Instructions to follow
Lines with the word "output" in them are the ones to copy from the records.

(Stored data entries)
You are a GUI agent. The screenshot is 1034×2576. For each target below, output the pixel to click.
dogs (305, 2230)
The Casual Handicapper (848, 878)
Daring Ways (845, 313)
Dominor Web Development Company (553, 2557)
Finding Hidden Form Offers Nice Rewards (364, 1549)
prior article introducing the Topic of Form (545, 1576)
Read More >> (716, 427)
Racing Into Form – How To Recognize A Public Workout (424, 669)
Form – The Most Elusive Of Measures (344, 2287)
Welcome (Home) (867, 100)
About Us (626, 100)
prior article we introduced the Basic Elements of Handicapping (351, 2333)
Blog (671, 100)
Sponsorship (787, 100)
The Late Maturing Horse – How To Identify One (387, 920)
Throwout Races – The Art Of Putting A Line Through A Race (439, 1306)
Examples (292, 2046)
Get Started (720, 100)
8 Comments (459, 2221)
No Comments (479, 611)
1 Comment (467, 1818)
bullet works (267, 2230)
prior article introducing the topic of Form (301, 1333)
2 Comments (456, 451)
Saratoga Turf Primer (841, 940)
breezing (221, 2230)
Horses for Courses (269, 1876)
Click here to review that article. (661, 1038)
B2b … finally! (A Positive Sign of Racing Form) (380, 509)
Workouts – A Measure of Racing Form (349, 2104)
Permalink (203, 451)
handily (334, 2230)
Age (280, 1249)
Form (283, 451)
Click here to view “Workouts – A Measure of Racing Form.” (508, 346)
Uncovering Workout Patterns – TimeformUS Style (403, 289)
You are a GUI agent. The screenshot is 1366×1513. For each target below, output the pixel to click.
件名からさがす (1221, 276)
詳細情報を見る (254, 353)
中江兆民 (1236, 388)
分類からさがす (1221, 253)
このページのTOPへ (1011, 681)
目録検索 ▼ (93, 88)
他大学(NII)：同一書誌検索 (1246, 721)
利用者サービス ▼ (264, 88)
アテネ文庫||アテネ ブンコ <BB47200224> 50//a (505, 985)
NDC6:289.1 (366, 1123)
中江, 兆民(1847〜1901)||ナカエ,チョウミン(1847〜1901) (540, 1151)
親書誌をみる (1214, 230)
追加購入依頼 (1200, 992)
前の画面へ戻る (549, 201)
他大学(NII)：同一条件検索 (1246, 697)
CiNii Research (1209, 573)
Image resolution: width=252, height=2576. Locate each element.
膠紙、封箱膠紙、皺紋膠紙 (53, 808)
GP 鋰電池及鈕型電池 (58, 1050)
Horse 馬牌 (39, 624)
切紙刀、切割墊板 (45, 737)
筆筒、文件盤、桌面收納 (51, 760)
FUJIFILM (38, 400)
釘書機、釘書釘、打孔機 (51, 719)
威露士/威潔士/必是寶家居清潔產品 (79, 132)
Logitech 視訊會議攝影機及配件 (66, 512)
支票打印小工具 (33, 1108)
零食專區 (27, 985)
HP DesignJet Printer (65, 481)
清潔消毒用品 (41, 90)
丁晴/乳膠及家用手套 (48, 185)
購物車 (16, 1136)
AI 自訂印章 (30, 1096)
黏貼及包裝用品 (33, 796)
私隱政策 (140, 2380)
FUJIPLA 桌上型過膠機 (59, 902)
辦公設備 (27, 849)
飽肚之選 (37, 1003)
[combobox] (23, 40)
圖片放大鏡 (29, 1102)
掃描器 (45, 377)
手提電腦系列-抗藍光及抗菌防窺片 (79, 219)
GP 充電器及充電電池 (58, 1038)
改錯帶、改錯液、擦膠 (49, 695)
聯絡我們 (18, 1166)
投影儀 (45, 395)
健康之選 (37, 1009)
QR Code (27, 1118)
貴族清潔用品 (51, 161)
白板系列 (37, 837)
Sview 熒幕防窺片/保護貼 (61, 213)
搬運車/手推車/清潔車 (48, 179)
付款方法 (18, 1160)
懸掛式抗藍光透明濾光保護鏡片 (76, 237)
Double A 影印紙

Solution to this exercise
You are a GUI agent. The screenshot is 1034×2576. For each target below, output the pixel to click.
You are a GUI agent. The screenshot is 1366×1513. For each target below, output the pixel to click.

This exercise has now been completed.